0

I am trying to extract a possible postcode from anywhere in string using PRXCHANGE.

PRXCHANGE ( "s/^.*([A-Z][A-Z]?[0-9][0-9A-Z]?\s?[0-9][A-Z][A-Z]).*$/$1/" , -1 , a.address )

The regular expression correctly identifies postcodes but the replacement always removes the first letter of the postcode such that AZ12 3ZA will become Z12 3ZA.

I attempted tried several variation of the first two values such as [A-Z]{1,2} but always had the same issue.

I added spaces at the start and end of the postcode regex as follows;

PRXCHANGE ( "s/^.*( [A-Z][A-Z]?[0-9][0-9A-Z]?\s?[0-9][A-Z][A-Z] ).*$/$1/" , -1 , a.address )

This seems to fix the problem and correctly returns possible postcodes. I don't understand why the space after the open bracket has worked. Can anyone explain why the first doesn't work but the second does?

Thanks

  • Replace the first `.*` with `.*?`. To see what your regex does, use http://regex101.com – Wiktor Stribiżew Aug 16 '17 at 10:14
  • In your first example the expression between paretheses looks for something starting with 1 or 2 letters and followed by a number.

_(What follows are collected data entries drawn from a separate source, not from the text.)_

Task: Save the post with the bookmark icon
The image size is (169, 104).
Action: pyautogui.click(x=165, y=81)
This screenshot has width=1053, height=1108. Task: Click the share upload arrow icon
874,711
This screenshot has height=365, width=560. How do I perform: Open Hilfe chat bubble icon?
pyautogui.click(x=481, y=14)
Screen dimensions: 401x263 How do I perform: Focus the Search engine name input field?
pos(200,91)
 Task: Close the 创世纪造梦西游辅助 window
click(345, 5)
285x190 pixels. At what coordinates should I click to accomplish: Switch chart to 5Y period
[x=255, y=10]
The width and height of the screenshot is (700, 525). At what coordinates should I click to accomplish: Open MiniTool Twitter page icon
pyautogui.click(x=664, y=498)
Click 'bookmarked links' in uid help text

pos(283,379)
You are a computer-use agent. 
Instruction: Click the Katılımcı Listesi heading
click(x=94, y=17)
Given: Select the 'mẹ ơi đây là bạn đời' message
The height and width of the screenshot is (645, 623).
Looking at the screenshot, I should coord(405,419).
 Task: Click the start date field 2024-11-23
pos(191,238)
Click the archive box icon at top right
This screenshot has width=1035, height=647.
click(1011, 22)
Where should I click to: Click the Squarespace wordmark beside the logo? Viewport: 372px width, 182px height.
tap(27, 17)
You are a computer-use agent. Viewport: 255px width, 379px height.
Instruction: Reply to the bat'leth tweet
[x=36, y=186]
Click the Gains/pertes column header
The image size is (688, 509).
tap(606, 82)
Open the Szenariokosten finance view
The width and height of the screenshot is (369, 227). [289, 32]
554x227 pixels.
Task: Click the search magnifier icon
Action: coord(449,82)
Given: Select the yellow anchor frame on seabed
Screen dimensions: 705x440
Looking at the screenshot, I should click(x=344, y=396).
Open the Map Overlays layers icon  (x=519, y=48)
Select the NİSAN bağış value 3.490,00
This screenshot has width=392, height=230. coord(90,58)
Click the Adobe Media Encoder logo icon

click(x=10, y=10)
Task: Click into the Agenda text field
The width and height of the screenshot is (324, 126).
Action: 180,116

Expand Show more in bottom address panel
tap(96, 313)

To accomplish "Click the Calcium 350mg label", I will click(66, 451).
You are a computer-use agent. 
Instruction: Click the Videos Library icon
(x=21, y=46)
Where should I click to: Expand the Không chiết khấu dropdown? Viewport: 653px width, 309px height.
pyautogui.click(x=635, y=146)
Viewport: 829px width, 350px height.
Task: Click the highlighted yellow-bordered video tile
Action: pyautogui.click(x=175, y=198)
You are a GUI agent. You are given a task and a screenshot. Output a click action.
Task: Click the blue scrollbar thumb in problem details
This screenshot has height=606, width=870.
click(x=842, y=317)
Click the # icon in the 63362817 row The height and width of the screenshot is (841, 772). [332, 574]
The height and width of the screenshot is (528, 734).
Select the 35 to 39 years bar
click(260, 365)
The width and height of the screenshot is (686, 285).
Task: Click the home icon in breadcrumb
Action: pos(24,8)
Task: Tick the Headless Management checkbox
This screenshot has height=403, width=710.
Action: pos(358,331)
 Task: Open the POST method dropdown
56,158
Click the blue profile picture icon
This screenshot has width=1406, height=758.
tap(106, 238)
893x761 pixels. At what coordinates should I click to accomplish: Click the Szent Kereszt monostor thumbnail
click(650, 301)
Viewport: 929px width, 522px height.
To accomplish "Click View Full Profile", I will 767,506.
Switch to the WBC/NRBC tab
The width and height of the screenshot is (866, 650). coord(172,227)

Therefore both 'AZ12 3ZA' and 'Z12 3ZA' match that criteria. In the former case, the starting 'A' matches `.*`. If you add an explicit search for a space, 'Z12 3ZA' no longer matches the expression because SAS explicitely looks for a space followed by one or two letters and then a number. Only ' AZ12 3ZA' matches. – user2877959 Aug 16 '17 at 10:31

0 Answers0